There’s a long pause. Veronica’s hand slips from his face to land into her own lap. She picks at her nails without realising, and he’s sure she doesn’t notice he’s watching her. “I can’t lose you, Logan,” she says, finally. “If I lose you, I’m going to be lost myself.” She shrugs, glancing down at her nails; her thumb stops picking at her smaller one. “You don’t remember it, but you once told me we were epic. And I know the epic love stories all end in tragedy and death. So, if we have to follow that epic right down to the bone, then I don’t want to be epic, Logan. I don’t want to be the Juliet in this.”
Logan glances up at her, watching her face. Her eyes are downcast. He knows it’s hard for Veronica to admit she needs someone just as hard as it is for him to actually let people go. Glancing down himself, he can’t help the grin that twitches at the edges of his lips, “Personally, I’d like to be Bella Swan.”

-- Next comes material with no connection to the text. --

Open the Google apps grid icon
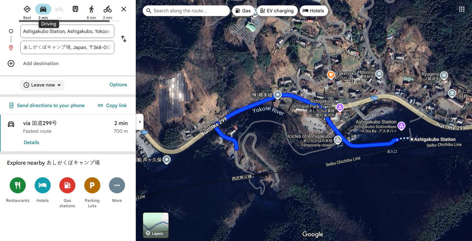 tap(462, 9)
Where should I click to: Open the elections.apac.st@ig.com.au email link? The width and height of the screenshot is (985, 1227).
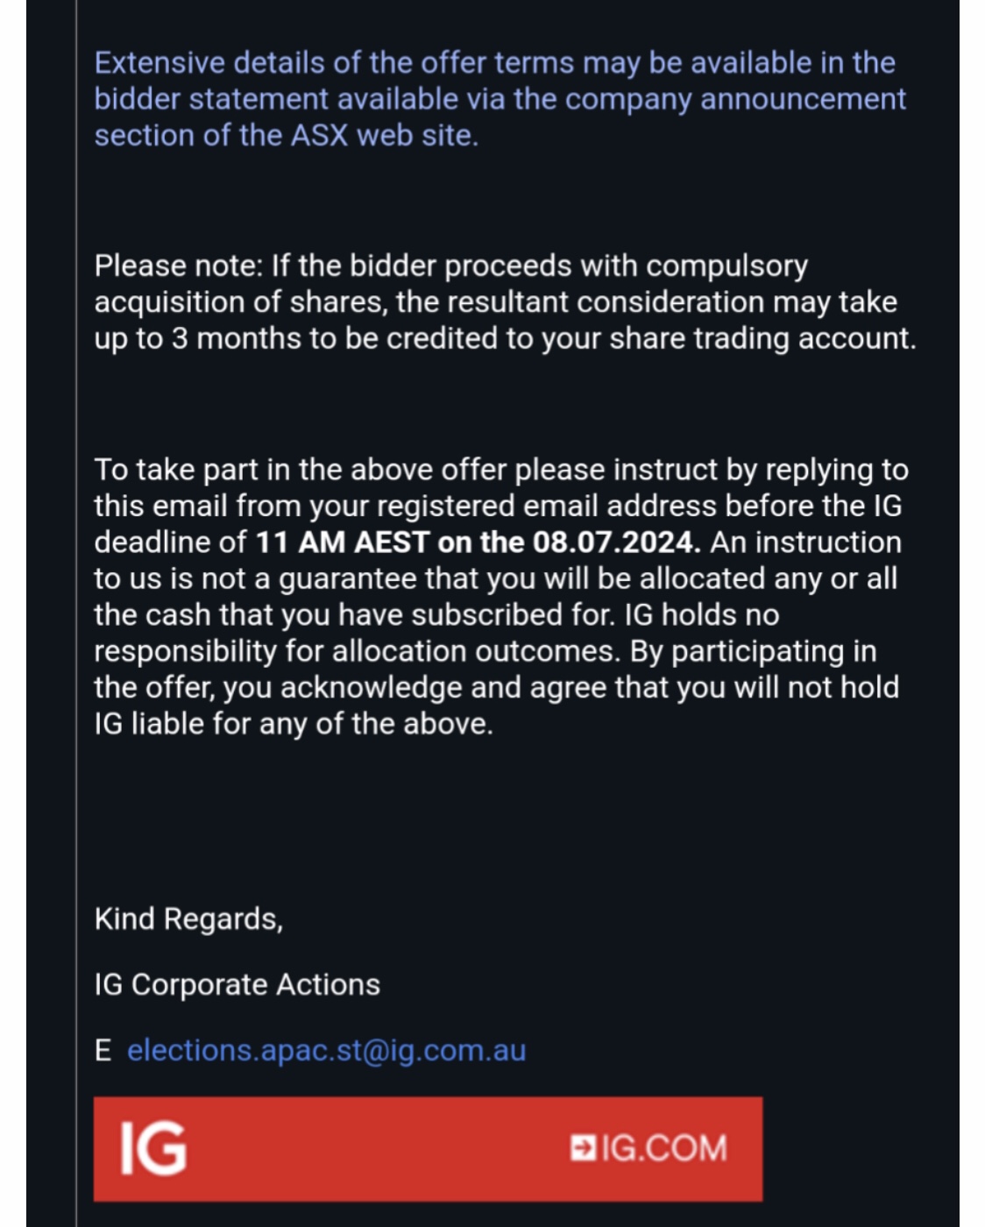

Through his eyelashes, he can see Veronica roll her eyes. She moves forward and pushes against his shoulder, right where there’s a bruise. He hisses and she gasps, a “I’m sorry!” rushed forth. Moving closer to him, he wraps his arms around her waist and pulls her onto him. He spreads out on the couch, lowering himself so his head barely touches the lip of the pillow, legs half thrown off of it, but it doesn’t really matter about the angle. “Now, how about that medical examination, nurse.”